- **Exercise requirements**:
- a) According to the extract on KHNP's business segments below, what share of KHNP's generation came from nuclear power in 2024?
- b) Retype the passage of the extract on KHNP's business segments below between "In assessing KHNP’s" and "disputes, and provisions.", inclusive.
- c) Write what comes next in the extract on KHNP's business segments below, starting after its final sentence.

- **Source extract**:
____________

In assessing KHNP’s segments, it is more important to separate the credit characteristics of each generation source than to break down accounting segment profit in detail. Nuclear power is the centre of earnings and policy importance, while hydro and pumped storage provide complementary functions for grid stability and peak response. Renewable energy has significance as a policy response, but its current scale is small relative to nuclear. Overseas nuclear business can be a strength in terms of technology exports and policy presence, but it can also become a credit constraint through contract risk, profitability, guarantees, litigation and disputes, and provisions.

Nuclear power generation is the business that determines almost all of KHNP’s earnings. Nuclear accounted for 96.6% of KHNP’s generation in 2024 and 97.1% in the first quarter of 2025, and credit quality depends heavily on utilisation, safety, regulatory approvals, unplanned outages, life extensions, new construction and decommissioning, fuel procurement and waste management. The company is relatively resilient to fuel-cost volatility, but regulatory events or prolonged outages directly affect sales volume and cash flow.

____________

- **Data section**:
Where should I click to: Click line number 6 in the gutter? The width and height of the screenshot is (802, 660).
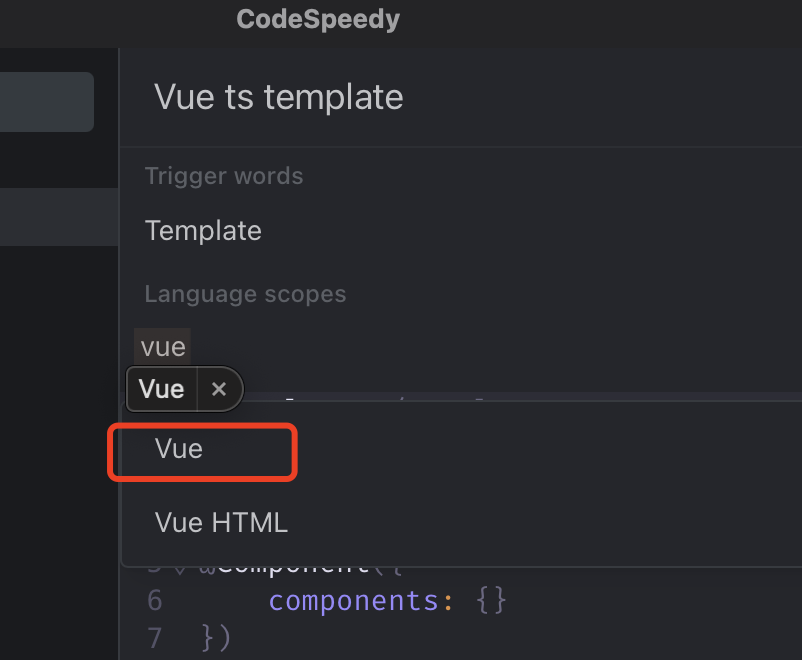pos(154,600)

____________

- **Answers**:
- a) Nuclear power accounted for 96.6% of KHNP's generation in 2024.

- b)
In assessing KHNP’s segments, it is more important to separate the credit characteristics of each generation source than to break down accounting segment profit in detail. Nuclear power is the centre of earnings and policy importance, while hydro and pumped storage provide complementary functions for grid stability and peak response. Renewable energy has significance as a policy response, but its current scale is small relative to nuclear. Overseas nuclear business can be a strength in terms of technology exports and policy presence, but it can also become a credit constraint through contract risk, profitability, guarantees, litigation and disputes, and provisions.

- c)
Hydro and pumped storage are smaller than nuclear in earnings scale, but have system value in supply-demand balancing, peak response and balancing capability as renewable energy expands. However, hydro and pumped storage alone do not support debt or long-term provisions; the main driver of credit quality is nuclear power.

Renewable energy is complementary. End-2025 solar capacity was 88.68MW, small compared with nuclear capacity of 26,050MW and pumped-storage capacity of 4,700MW. It has significance for RPS compliance and decarbonisation policy, but there is no need at this stage to build the credit view around renewable growth.

Overseas business is an easily overlooked constraint. Nuclear exports have strategic significance, but as long-term projects, they are affected by construction periods, costs, local regulation, host governments, contractor scope, foreign exchange, guarantees and disputes. If successful, they provide earnings opportunities, but if unsuccessful they can turn into provisions, cash outflows and reputational risk.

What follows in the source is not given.